Garry mods Garry's Mod to catch pirates - iughugh
http://www.joystiq.com/2011/04/13/garry-mods-garrys-mod-to-catch-pirates/

======
Argorak
I have been bitten twice by such schemes, although having a legit copy:

\- In Settlers 3, buildings started to produce wrong items: iron instead of
pigs etc. In a game that heavily relies on well crafted production chains, it
completely wrecks havoc. It was fun for 5 minutes, but after finding out that
it was actually a misbehaving copy protection, I was a bit angry. Also,
explaining to support or other users on forum that your copy is actually legit
only worsens the pain.

\- Operation: Flashpoint was much worse. First of all, single player works as
expected. But when the copy protection thinks you use a copied disk (or your
CD-rom is not behaving as expected), it quickly started to ramp up the
difficulty to the point where an enemy shot you with a pistol over a kilometer
distance. It took hours of frustration until I found out what it was.
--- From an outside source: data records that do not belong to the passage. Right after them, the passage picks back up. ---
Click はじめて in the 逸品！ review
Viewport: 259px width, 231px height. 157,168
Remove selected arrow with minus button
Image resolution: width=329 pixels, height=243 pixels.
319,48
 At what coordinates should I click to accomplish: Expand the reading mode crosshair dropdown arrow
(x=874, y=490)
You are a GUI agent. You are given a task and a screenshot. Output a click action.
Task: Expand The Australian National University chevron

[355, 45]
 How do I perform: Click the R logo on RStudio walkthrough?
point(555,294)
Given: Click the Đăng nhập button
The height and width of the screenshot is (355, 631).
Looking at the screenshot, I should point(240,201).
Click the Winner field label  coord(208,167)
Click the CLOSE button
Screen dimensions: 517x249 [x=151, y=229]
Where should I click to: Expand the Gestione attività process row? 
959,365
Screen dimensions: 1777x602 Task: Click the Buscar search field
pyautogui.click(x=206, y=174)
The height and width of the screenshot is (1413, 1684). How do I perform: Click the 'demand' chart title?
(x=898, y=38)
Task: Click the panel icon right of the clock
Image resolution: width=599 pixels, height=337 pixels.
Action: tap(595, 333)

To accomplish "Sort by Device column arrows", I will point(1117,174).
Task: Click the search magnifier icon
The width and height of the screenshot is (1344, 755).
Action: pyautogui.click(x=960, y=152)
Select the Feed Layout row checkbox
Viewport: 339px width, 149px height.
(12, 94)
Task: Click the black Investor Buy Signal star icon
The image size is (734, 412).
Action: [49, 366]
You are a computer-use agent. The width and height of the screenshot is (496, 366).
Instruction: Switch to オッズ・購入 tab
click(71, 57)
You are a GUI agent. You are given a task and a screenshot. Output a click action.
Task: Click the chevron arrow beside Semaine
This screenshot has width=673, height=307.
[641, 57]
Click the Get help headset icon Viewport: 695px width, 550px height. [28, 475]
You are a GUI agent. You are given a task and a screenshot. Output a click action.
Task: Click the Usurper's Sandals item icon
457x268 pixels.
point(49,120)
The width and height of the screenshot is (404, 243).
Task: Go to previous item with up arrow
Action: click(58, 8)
There are other games that implemented such schemes. Usually, they have one
thing in common: they produce false positives that are much harder to detect
than a simple "I think you have a pirated copy. If not, please ask support for
further assistance."

In this case it might work, because Valve can actually revalidate whether the
ID given has bought the game and rule out false positives.

But please, stop that stuff.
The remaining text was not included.